There would have been a large-scale glaciation on Mars

A recent study maintains that large glaciers should have formed on the surface of Mars and that liquid water gradually disappeared in its past, as the climate changed on the Red Planet which harbors multiple evidence of the presence of water on its surface dating back billions of years.

Led by Anna Grau Galofre, from the laboratory of planetology and geosciences (CNRS / University of Nantes / Le Mans / University of Angers), the new study, published by specialized journals, shows that the layers of ice on Mars probably moved and eroded at extremely slow rates, even when water had accumulated under the ice.

To reach this conclusion, the professor and her co-authors adapted to Martian conditions the existing physical framework that describes the drainage of water accumulated under the Earth’s ice sheets, coupled with the dynamics of ice movement.
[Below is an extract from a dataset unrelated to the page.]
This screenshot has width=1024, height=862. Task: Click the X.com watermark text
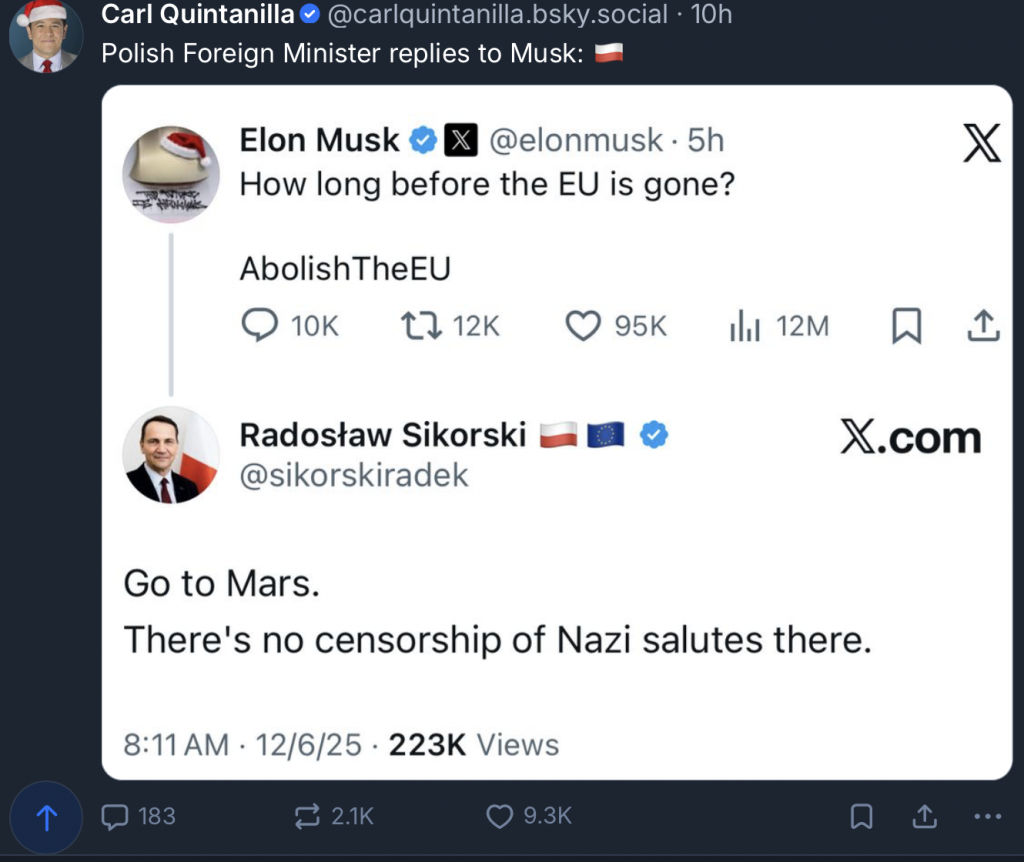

They thus considered the dynamics of two equivalent layers of ice on Earth and on Mars, with the same thickness, the same temperature and the same availability of subglacial water, in order to determine whether the subglacial drainage would evolve towards configurations effective or ineffective on Earth and Mars, and what effect this would have on the rate of ice sliding and glacial erosion. Thus, on Mars, the glaciers will not produce subglacial morphologies although they exist and their extension was significant.

This work, which has enabled the interpretation of the glacio-geological record on Mars, will also help improve the understanding of ancient Martian glaciations, such as those covering the southern circumpolar region a billion years ago.